Why can’t we have federated identity to login into fediverse instead of creating login for each instance?

  • masterspace
    link
    fedilink
    2
    edit-2
    1 year ago

    Now, there are single sign-on (SSO) possibilities, but for them to be universally accessible across the Fediverse, you either need to impose them on 20,000 admins across two dozen software implementations, or you need them all to a) agree to support SSO, and b) agree to support the same SSO options.

    Yeah, this is the real crux of the issue and is a large unsolved problem. We simply have no standardized system for decentralized identity verification.

    SSO works as a way of maintaining identity across the fediverse, but that’s not really federating identity so much as it’s getting all instance to offload identity verification to various central services.

    I believe I heard Microsoft had a research project in the area of decentralized identity verification but I don’t know if it went anywhere or how suitable it would be.

    • theJoker8814
      link
      fedilink
      31 year ago

      @masterspace @mango_master @Kichae

      The matter of fact is , just in simple terms for SSO to work, every fediverse implementation has to agree on a standard for federated authentication.
      Maybe, I’m just not seeing the issues or don’t really grasp fediverse and it’s implementations yet.
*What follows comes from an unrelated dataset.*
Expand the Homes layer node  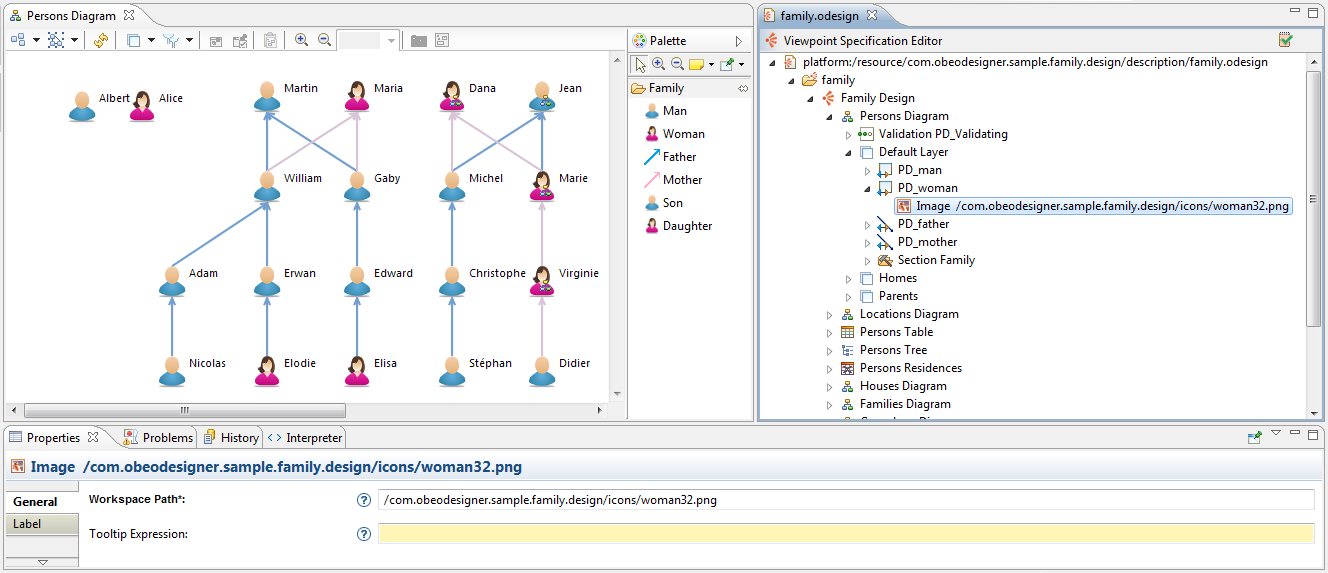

      My idea, every fediverse instance is unique (no matter the implementation, i.e. mastodon, lemmy, pixelfed,…).

      • theJoker8814
        link
        fedilink
        21 year ago

        @masterspace @mango_master @Kichae

        If that’s given, every entity (@‘person, @‘community, …) on each instance is unique.
        Therefore, there can never be a duplicate identity = <entity>@<instance.domain>
        Which allows the general assumption (all implementations adhere to the standard) each instance (homing instance, where the user is based) can verify the every identity within it’s domain.

    • anji
      link
      fedilink
      1
      edit-2
      1 year ago

      But do we need some kind of SSO layer with DID verification? All I need to prove my identity anywhere, technically, is my private+public keypair. As long as I hold on to this keypair, distribute it between apps/computers, back it up, I could log in anywhere on a federated platform and use it.

      I hope we’re going to see key-based decentralized identity on ActivityPub at some point… Having accounts tied to instances is just not very robust or scalable.